Faux leather uppers have some obvious advantages over genuine hides, although with basic care the latter will last many years and mould perfectly to the wearer’s feet. However, this takes time and sometimes many miles. On the flip-side, synthetic uppers tended not to breathe as well.
This was traditionally countered by large sections of mesh but tended to mean very wet feet in rainy, let alone muddy conditions. FLR has gone for a small mesh window on the top and perforated uppers and “breathable tongue” which seem a decent tag team. In common with similar designs, there’s a single, adjustable Velcro strap and a reel knob dial - a “Boa” type dial for quick and simple micro adjustment and even pressure across the foot.
In some respects, it's more intuitive than the Boa L6, if you’ve not used them before I.e., it tightens by dialling clockwise, loosens anti-clockwise. The Boa release by pulling the dial out. Either way, it saves time and could prevent more serious injury in a crash. Reinforcement around the toe-box promises some protection from stones and stubbed toes.

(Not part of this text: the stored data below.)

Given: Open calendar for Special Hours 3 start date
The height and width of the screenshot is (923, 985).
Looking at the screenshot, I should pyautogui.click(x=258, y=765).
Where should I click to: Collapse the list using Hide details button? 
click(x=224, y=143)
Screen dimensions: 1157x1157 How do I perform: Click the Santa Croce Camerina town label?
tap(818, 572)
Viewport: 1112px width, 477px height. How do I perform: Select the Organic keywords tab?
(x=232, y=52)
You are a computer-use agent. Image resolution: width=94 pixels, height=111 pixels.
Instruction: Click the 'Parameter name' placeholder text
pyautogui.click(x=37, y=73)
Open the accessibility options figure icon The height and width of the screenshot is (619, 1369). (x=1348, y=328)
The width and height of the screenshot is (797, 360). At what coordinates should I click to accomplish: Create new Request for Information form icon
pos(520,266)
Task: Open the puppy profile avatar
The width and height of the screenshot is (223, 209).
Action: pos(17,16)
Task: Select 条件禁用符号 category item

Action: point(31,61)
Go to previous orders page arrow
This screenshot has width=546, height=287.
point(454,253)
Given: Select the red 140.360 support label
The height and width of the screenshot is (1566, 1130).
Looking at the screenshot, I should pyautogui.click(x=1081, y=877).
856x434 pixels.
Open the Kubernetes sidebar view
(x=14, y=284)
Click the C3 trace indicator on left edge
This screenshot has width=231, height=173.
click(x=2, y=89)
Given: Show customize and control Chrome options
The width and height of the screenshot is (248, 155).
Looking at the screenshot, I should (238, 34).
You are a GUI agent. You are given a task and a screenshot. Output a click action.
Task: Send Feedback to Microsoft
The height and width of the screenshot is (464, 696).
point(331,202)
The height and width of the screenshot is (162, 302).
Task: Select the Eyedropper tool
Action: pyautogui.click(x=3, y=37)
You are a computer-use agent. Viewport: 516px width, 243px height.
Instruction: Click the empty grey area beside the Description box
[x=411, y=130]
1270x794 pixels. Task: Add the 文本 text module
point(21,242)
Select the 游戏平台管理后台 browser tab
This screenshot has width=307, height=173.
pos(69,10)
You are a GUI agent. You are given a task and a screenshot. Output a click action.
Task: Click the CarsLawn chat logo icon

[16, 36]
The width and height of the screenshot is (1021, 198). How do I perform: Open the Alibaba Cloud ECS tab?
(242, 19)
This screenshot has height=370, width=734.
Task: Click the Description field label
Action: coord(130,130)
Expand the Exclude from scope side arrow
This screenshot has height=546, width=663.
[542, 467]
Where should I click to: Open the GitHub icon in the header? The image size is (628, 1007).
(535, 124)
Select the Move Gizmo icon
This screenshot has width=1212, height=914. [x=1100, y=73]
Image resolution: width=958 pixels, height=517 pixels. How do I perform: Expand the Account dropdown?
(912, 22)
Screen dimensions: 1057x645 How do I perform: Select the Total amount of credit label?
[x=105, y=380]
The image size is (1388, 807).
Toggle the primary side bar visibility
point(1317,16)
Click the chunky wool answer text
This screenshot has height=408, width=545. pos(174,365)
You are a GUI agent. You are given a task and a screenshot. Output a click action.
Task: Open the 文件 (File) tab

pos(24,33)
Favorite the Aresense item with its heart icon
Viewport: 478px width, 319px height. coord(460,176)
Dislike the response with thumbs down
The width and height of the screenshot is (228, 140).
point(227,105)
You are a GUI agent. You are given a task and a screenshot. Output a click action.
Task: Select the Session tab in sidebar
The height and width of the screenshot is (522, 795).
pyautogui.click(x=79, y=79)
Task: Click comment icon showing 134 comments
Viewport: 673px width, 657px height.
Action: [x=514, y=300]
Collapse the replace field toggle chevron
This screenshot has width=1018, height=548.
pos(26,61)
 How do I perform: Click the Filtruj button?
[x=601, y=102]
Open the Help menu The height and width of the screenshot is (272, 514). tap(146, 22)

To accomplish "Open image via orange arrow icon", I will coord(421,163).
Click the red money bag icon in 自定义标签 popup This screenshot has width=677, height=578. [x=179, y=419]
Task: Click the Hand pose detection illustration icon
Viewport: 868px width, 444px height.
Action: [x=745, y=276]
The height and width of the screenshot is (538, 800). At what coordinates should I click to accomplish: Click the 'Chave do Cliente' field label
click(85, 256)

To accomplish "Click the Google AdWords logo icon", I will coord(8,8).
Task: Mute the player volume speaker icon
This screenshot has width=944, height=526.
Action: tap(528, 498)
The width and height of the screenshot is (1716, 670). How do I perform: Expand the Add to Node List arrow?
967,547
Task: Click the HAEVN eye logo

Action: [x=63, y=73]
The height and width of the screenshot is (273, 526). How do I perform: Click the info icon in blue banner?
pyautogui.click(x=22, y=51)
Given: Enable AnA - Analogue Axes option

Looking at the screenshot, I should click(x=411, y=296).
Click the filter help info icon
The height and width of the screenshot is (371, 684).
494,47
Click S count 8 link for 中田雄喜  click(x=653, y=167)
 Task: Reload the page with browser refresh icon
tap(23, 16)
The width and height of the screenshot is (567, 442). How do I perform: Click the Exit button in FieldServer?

The OEM EVA foam inserts are fine and perforated for efficient moisture management but can be switched, say if you’re using an orthopaedic/custom footbed. The F70 uses the brand’s M250 outsole, which promises arch support that won’t deteriorate over time. It's made from reinforced nylon, which might lack carbon’s wow factor and weight saving but promises excellent rigidity and minimal maintenance.
As I’d expect from a dirt biased shoe, it features widely spaced lugs, TPU pads and removable studs for reliable grip in all conditions.
Being a twin-bolt design, no problems with the usual suspects, cleat-wise- Shimano (and patterns), Time and HT Leopard Clipless have all been fine.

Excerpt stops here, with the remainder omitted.